Other concerns include preventing biases, hate speech, profanity and the exposure of personal information, or drift where AI models might start with a specific intent but due to changing datasets, end up doing something else. “With the DPDP Act around the corner and very stringent penalties for exposing personal information, ensuring the right guardrails for AI models is crucial,” noted the IBM leader.

Addressing the reluctance to the widespread adoption of AI across enterprises, he said that while AI may not be at the top of the charts from an investment perspective, the AI-embedded workflow or AI-embedded automation is core to the enhancements clients are trying to drive.

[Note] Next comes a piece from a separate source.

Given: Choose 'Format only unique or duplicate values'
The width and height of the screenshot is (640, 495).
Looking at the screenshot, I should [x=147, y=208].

Naik stated that traditional AI, followed by risk models, has been around for some time. “The BFSI segment has been ahead of the curve, adopting these for almost a decade. With GenAI coming in, the extensibility of AI across the organisation’s breadth is changing; it can be applied to business workflows, IT automation, application modernisation, code generation, asset management, IT security threat management, customer-facing elements like customer care,” he said, adding that GenAI’s extensibility is to touch every aspect of the business and various verticals of like HR, legal, marketing, and trade finance automation.

Challenges

Businesses are also exploring these models to enhance productivity, operational efficiency and customer experience, rather than full adoption at this point. From a GenAI perspective, a few things holding back clients from moving to the next level are that GenAI is a foundation model, or Large Language Model (LLM), built on billions of parameters from unknown sources. “It’s built on everything available in the open domain. Trusting this foundation model, putting in the right governance guardrails, and preventing it from misbehaving are some concerns clients face.”

Another aspect holding them back is the return on investment (ROI). “The market’s approach, including hyper scalers, has been a hammer-and-nail approach because of the large models out there, which range from 200 billion to 400 billion parameters. When running a simple AI for a business use case like talking to my data, customer care or agent assist use case, I don’t need models requiring a massive GPU infrastructure, and meaning significant cost. Getting the right ROI with the right model for the right use case is a key factor.”

The other aspect, he addressed, is AI-ready data and having the data foundation to ensure correct outcomes. “In AI, junk in means junk out. Without quality data serving as a foundation for AI, you can’t get off the ground unless you’ve laid that data foundation. Also, GenAI by itself means nothing unless I can integrate it into my workflow and get it to benefit my business.” he concluded.